For example, I have a user system that displays a each user's IP address. I want to place a small link on the page next to each IP that will send me to http://www.whatismyip.com/tools/ip-address-lookup.asp but POST the IP address, so that I can view it without inputting the IP myself (I'm lazy, what?)
Is this possible with javascript/PHP/HTML?
Not sure if I 100% understand what you want here but let me give it a try.
You have a list of your users IP-adresses, but want to link them so they're posted to the webpage for a check?
In that case make a form for each IP adress, set the form's action to the whatsmyip-site and make sure you got the IP in a field named the same as the field used for searching the ip on the external site.
So basicly:
<form action="http://www.whatismyip.com/tools/ip-address-lookup.asp" method="post">
<input type="hidden" name="name_from_site" value="100.0.0.10" />
<input type="submit" value="Check IP" />
</form>
You can simply make a form that POSTs to the given URL.
<form action="http://whatsit.com" method="post">
<input type="hidden" name="ip" value="1.2.3.4">
<input type="submit" value="Go!">
</form>
You can use JavaScript to POST the data (using AJAX techniques) and let the link behave normally.
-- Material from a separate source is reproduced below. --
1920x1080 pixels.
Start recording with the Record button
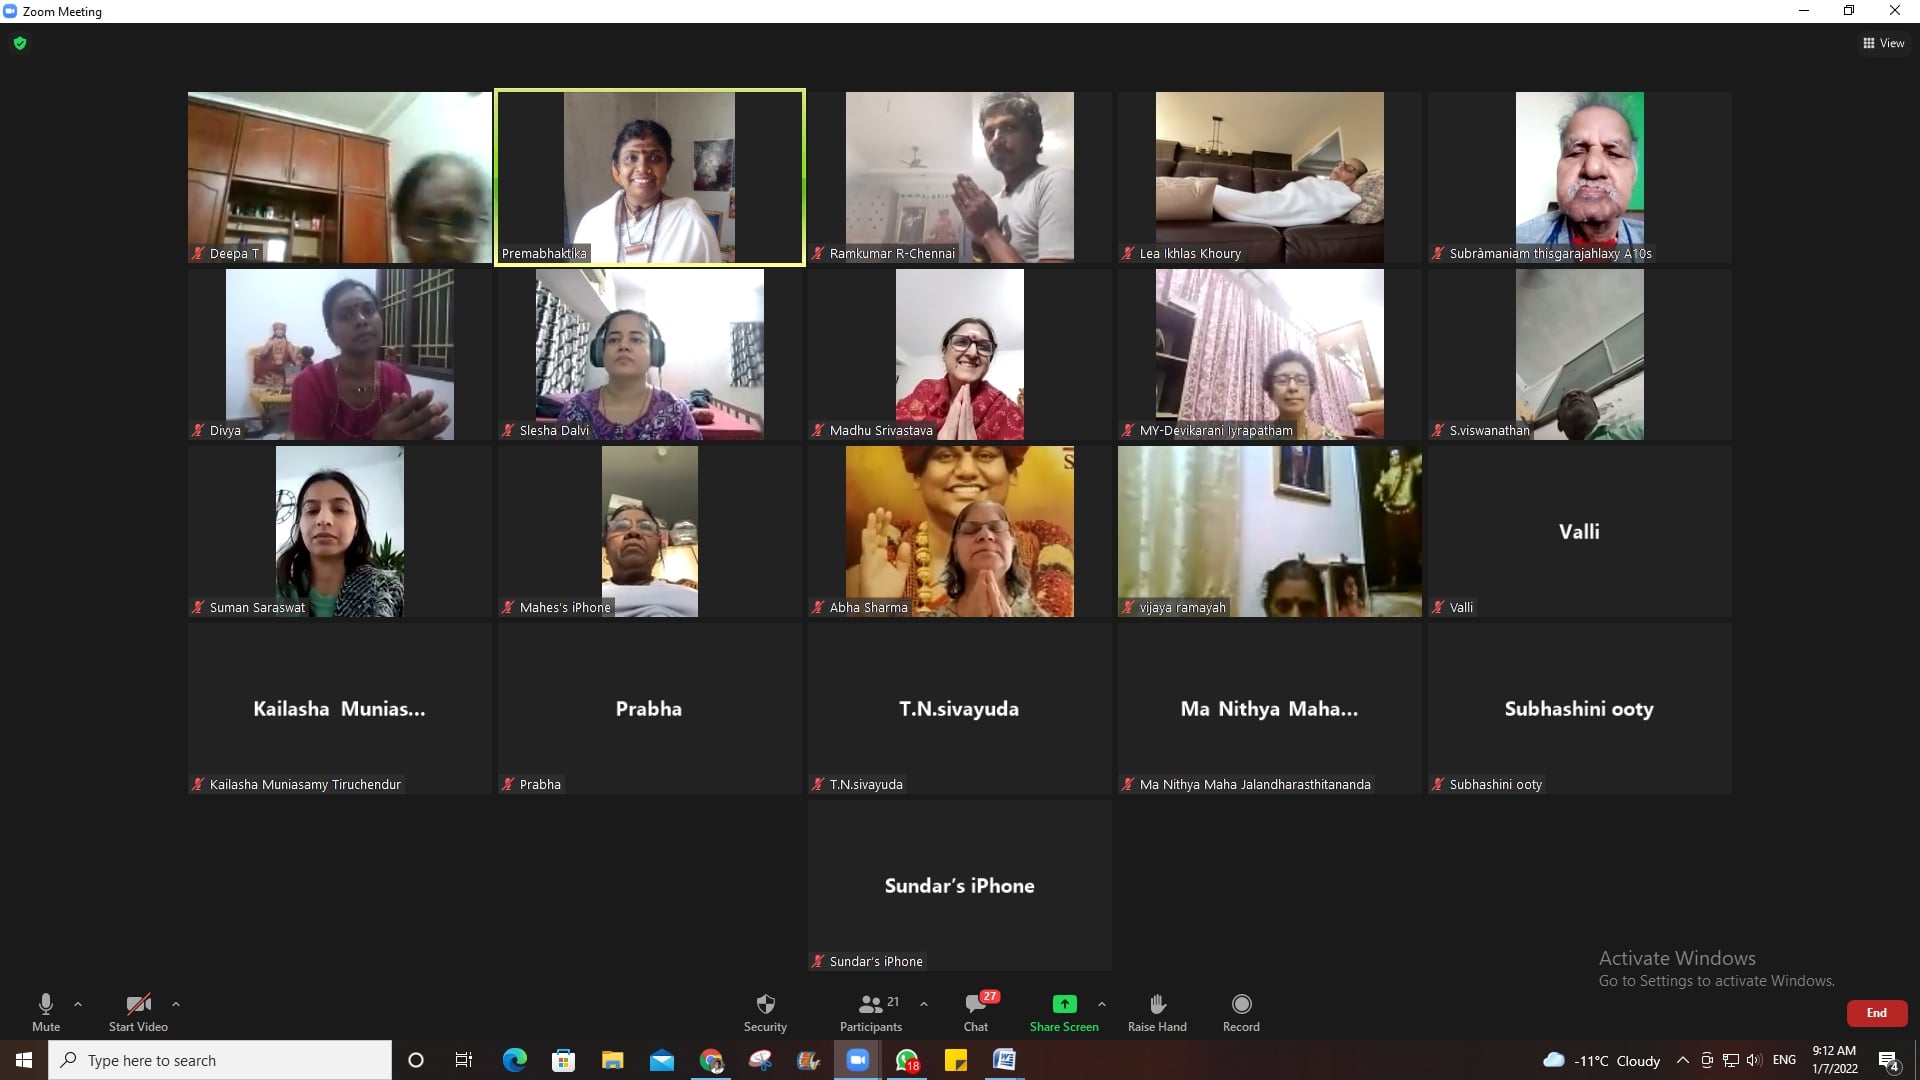[x=1241, y=1004]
It'd probably be easiest to attach your JavaScript to the link's onclick event.
Or, you could use the header function from PHP: http://www.php.net/manual/function.header.php
You can use this:
<form action="http://www.whatismyip.com/tools/ip-address-lookup.asp" method="post" name="ip_lookup_form">
<input type="hidden" name="IP" value="100.0.0.10" />
Check out on IP Lookup
</form>